American country singer-songwriter (born 1953)

Deborah Allen (born Deborah Lynn Thurmond on September 30, 1953) is an American country music singer and songwriter. Since 1976, she has released 12 albums and charted 14 singles on the Billboard Hot Country Songs chart. She recorded the 1983 crossover hit "Baby I Lied", which reached No. 4 on the country chart and No. 26 on the Billboard Hot 100. Allen has also written No. 1 singles for herself, Janie Fricke, and John Conlee; top 5 hits for Patty Loveless and Tanya Tucker; and a top 10 hit for the Whites.

== Early life and rise to fame ==
Allen was born Deborah Lynn Thurmond in Memphis, Tennessee. She was a beauty queen when she was a teenager. Her early musical influences included Elvis Presley, Roy Orbison, Aretha Franklin, Al Green, Ray Charles, the Beatles, the Rolling Stones, Led Zeppelin and music played on Memphis stations WHBQ and WDIA; as well as Brenda Lee, Patsy Cline, Tammy Wynette, Dolly Parton, Willie Nelson, Waylon Jennings, and Johnny Cash, and other country musicians. At age 19, Allen moved to Nashville to begin pursuing a music career. She worked a short stint as a waitress at the IHOP on Music Row. While there one day, she met Orbison and songwriter Joe Melson. They admired her spunk and two weeks later, they decided to hire Allen to sing background vocals on a couple of Orbison tracks.

Allen auditioned for and landed a job at the Opryland USA theme park. She was soon chosen by Opryland as a featured soloist and dancer for a State Department exchange tour of Russia starring Tennessee Ernie Ford.

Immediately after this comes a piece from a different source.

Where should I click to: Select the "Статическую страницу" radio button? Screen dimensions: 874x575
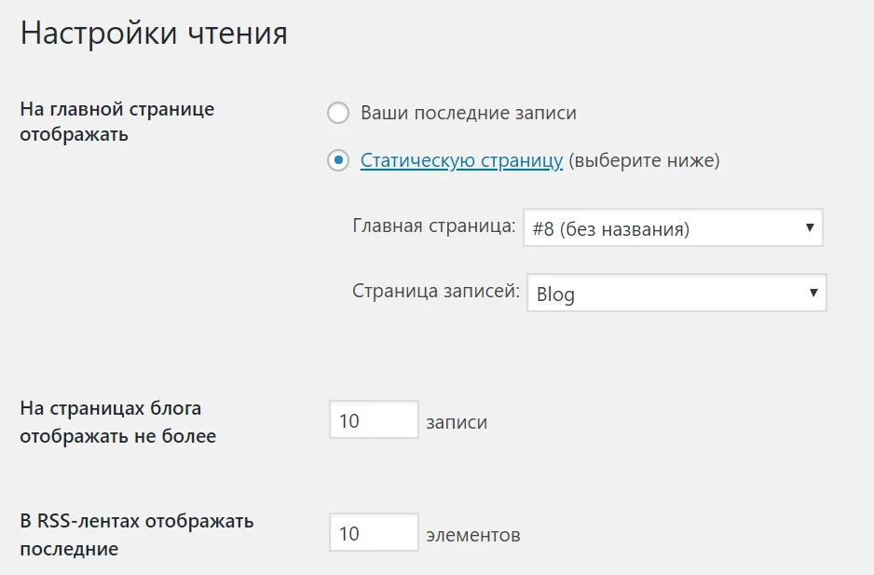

After returning from Russia, Allen gravitated to the Nashville offices of Waylon Jennings, the Glaser Brothers, and John Hartford, where her close friend, Marie Barrett, was a secretary. There Allen met Shel Silverstein, her soon-to-be songwriting mentor, the poet, playwright, artist and songwriter. After watching her perform at a happy hour show at Spence Manor on Nashville's Music Row, Silverstein advised Allen to pursue a songwriting career.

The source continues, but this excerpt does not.